Mohammad Khojasteh is the translator of the book, which will be published by Negah Publication in Tehran in the near future.

Bolton spent many of his 453 days in the room where it happened, and the facts speak for themselves.

The result is a White House memoir that is the most comprehensive and substantial account of the Trump administration, and one of the few to date by a top-level official.

With almost daily access to the president, Bolton has produced a precise rendering of his days in and around the Oval Office. What Bolton saw astonished him: a president for whom getting reelected was the only thing that mattered, even if it meant endangering or weakening the nation. 

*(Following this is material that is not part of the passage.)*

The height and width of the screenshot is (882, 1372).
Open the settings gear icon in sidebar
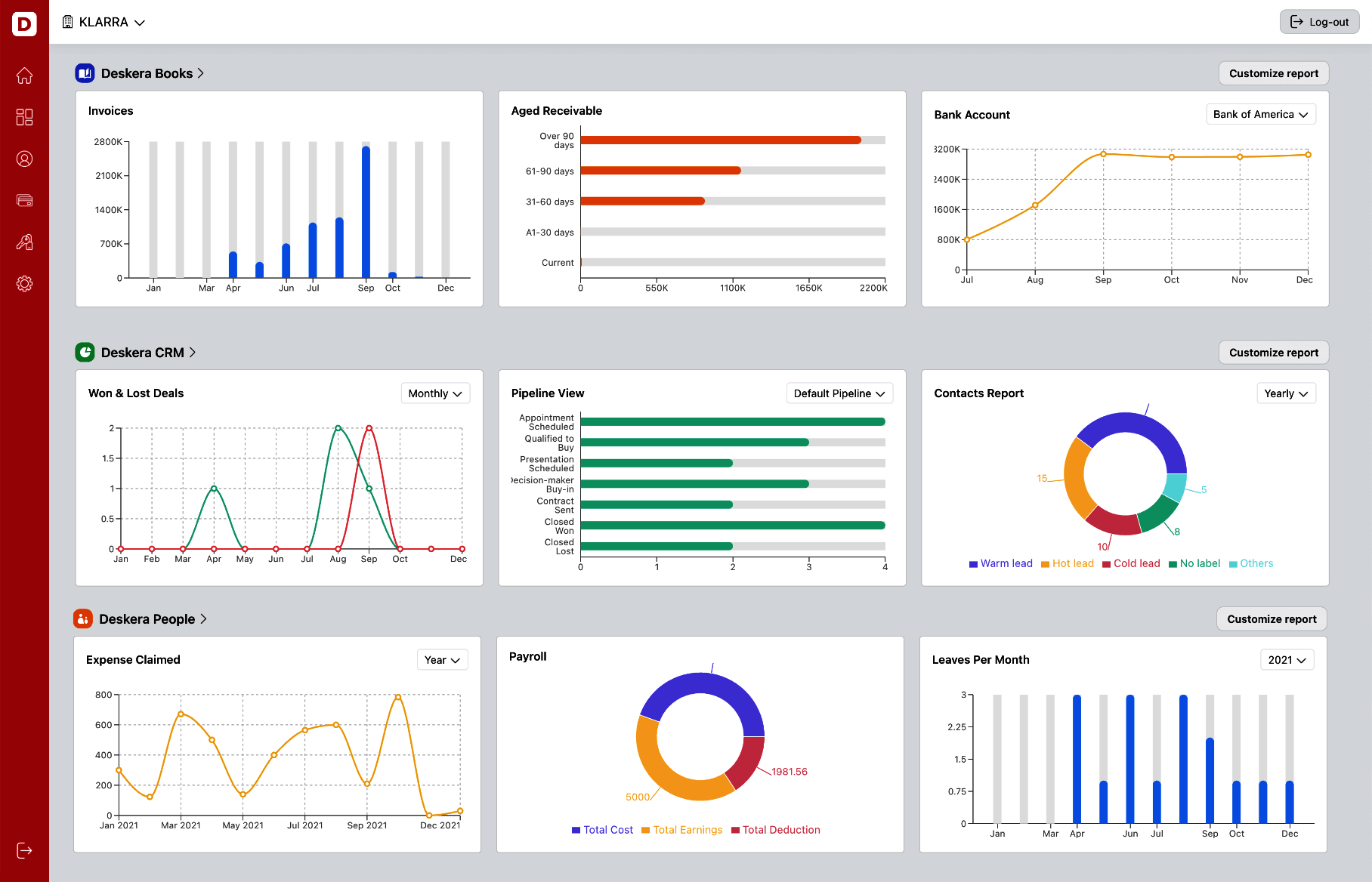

“I am hard-pressed to identify any significant Trump decision during my tenure that wasn’t driven by reelection calculations,” he writes. 

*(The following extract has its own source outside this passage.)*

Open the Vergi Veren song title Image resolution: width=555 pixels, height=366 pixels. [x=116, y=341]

In fact, he argues that the House committed impeachment malpractice by keeping their prosecution focused narrowly on Ukraine when Trump’s Ukraine-like transgressions existed across the full range of his foreign policy – and Bolton documents exactly what those were, and attempts by him and others in the administration to raise alarms about them.

He shows a president addicted to chaos, who embraced the enemies and spurned the friends and was deeply suspicious of his own government.

In Bolton’s telling, all this helped put Trump on the bizarre road to impeachment. “The differences between this presidency and previous ones I had served were stunning,” writes Bolton, who worked for Reagan, Bush 41 and Bush 43. 

He discovered a president who thought foreign policy is like closing a real estate deal—about personal relationships, made-for-TV showmanship, and advancing his own interests. As a result, the U.S. lost an opportunity to confront its deepening threats, and in cases like China, Russia, Iran and North Korea ended up in a more vulnerable place.

Bolton’s account starts with his long march to the West Wing as Trump and others woo him for the National Security job. The minute he lands, he has to deal with Syria’s attack on the city of Douma, and the crises after that never stop. As he writes in the opening pages, “If you don’t like turmoil, uncertainty, and risk – all the while being constantly overwhelmed with information, decisions to be made, and the sheer amount of work – and enlivened by international and domestic personality and ego conflicts beyond description, try something else.”

The turmoil, conflicts, and egos are all there – from the upheaval in Venezuela to the erratic and manipulative moves of North Korea’s Kim Jong Un to the showdowns at the G7 summits, the crazy plan to bring the Taliban to Camp David, and the placating of an authoritarian China that ultimately exposed the world to its lethal lies.

But this seasoned public servant also has a great eye for Washington inside the game, and his story is full of wit and wry humor about how he saw it played.

Simon & Schuster published the original book on June 23, 2020.